In The Supreme Court Has Spoken Do We Move On? published in the Star today, I ponder this question and note the following at the beginning of the column:
Another Kikuyu has yet again been elected president. Many believe he was not elected but rigged in despite what the Supreme Court said.
For its part, how the Supreme Court came to its conclusion that Uhuru was “validly” elected and further that the elections were conducted consistent with the law remains to be seen as we await the Court’s written opinion.
The Court’s written opinion will establish with some degree of finality whether the decision will be respected by all as being factually and legally sound or dismissed by others as good old fashioned denial of justice for the benefit of those who neither facts nor law matter for the sake of preservation of their selfish interests.
For now, the decision must be accepted as the pronouncement of our highest court of the land and the Court given the benefit of doubt that they have rendered a decision based on reasons they have yet to articulate to persuade those who believe or know there was sufficient electoral irregularities proven to nullify the declaration by IEBC that Uhuru won the presidency when he may not have garnered enough votes to meet the constitutional requirement of 50%+1.

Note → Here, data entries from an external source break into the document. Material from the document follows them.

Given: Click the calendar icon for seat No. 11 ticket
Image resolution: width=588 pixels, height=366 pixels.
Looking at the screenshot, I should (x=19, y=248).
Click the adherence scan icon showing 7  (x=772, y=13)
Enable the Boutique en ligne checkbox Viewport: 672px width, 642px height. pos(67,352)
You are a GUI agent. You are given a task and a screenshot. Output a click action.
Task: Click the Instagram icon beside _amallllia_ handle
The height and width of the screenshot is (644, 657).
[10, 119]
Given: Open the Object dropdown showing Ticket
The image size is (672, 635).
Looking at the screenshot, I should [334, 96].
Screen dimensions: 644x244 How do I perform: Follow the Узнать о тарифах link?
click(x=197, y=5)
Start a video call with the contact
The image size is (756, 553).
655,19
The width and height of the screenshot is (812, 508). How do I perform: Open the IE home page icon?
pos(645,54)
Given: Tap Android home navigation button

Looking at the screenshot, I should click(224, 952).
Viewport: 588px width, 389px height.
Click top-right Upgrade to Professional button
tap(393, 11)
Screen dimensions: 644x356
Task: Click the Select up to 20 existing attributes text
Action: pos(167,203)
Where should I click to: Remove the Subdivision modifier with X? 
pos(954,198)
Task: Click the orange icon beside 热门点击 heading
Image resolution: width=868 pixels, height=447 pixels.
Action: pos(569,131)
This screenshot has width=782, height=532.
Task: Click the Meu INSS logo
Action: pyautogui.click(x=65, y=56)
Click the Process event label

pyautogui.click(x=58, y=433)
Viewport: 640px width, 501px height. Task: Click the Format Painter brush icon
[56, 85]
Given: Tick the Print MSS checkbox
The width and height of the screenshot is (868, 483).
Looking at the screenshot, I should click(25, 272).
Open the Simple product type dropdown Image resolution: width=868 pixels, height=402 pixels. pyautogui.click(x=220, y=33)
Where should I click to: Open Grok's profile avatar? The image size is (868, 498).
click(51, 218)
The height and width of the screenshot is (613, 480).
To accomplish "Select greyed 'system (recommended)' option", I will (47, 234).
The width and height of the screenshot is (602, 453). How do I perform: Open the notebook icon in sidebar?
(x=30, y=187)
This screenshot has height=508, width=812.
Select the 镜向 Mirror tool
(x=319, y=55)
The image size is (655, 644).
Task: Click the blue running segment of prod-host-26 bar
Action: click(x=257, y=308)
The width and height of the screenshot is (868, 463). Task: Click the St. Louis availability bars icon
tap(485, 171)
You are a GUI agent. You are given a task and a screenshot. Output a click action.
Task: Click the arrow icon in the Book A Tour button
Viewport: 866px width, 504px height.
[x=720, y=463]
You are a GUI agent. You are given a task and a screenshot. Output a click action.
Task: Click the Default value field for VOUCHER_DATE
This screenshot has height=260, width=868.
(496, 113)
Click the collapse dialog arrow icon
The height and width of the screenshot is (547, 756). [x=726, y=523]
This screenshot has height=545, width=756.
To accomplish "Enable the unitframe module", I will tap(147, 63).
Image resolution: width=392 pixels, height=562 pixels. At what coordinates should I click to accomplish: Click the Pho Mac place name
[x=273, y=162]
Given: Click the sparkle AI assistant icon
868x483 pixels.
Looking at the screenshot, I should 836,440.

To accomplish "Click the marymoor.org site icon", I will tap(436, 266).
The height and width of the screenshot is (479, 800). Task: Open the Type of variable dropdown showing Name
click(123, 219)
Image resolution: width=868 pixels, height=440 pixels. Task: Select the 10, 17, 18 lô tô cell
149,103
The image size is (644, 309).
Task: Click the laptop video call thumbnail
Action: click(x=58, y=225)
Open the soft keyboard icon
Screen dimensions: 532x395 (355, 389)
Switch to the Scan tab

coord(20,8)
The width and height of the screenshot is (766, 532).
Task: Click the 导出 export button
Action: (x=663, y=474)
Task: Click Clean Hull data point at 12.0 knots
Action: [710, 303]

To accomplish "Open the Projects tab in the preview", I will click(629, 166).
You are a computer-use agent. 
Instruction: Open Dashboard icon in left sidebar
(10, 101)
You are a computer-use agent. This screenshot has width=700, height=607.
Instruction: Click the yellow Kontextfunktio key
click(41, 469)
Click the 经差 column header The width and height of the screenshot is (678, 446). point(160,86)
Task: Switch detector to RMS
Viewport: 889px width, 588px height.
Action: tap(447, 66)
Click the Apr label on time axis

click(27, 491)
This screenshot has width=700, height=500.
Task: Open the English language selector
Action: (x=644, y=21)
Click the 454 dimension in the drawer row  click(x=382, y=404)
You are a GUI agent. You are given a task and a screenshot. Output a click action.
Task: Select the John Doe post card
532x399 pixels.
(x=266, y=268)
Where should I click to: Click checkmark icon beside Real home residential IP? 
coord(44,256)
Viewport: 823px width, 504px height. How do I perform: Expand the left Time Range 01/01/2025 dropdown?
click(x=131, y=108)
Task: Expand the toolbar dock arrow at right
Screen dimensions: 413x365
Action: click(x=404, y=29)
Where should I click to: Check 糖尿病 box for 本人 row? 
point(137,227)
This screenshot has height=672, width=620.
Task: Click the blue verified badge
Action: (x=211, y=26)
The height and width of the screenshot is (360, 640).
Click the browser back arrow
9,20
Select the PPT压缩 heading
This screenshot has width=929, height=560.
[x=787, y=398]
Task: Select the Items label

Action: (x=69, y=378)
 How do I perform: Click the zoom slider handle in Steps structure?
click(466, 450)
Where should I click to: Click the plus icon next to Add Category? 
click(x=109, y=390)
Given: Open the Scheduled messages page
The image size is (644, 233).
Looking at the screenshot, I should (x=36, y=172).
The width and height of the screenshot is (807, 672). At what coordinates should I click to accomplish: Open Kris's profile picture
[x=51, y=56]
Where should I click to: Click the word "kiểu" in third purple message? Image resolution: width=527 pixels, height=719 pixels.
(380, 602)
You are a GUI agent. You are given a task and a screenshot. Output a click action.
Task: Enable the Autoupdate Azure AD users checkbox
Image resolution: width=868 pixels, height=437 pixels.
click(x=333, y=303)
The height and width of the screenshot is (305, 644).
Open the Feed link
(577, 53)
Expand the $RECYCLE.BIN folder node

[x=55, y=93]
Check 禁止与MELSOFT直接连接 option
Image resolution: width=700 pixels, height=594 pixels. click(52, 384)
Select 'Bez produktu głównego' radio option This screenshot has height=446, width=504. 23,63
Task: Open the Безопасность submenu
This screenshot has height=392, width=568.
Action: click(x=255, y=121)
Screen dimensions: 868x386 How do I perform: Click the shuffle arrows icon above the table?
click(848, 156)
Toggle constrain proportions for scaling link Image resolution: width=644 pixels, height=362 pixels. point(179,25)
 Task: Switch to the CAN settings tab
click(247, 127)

While we await the Court’s written opinion, it’s this writer’s contention and belief that the Court may not have been compromised to render the decision it has as some suggest or believe but may have simply come to the conclusion that Uhuru won more votes than Raila despite the rigging and therefore deserves to be declared president even though he still fell short of meeting the constitutionally mandated 50%+1 requirement.
In other words, the Court simply did away with the 50%+1 requirement as an onerous nuisance and said it’s okay to have a president elected by a less than a majority; after all, how worse could it be: we have had Moi previously elected by a mere 36% when even the most conservative estimates put Uhuru as having garnered close to 49% of the vote.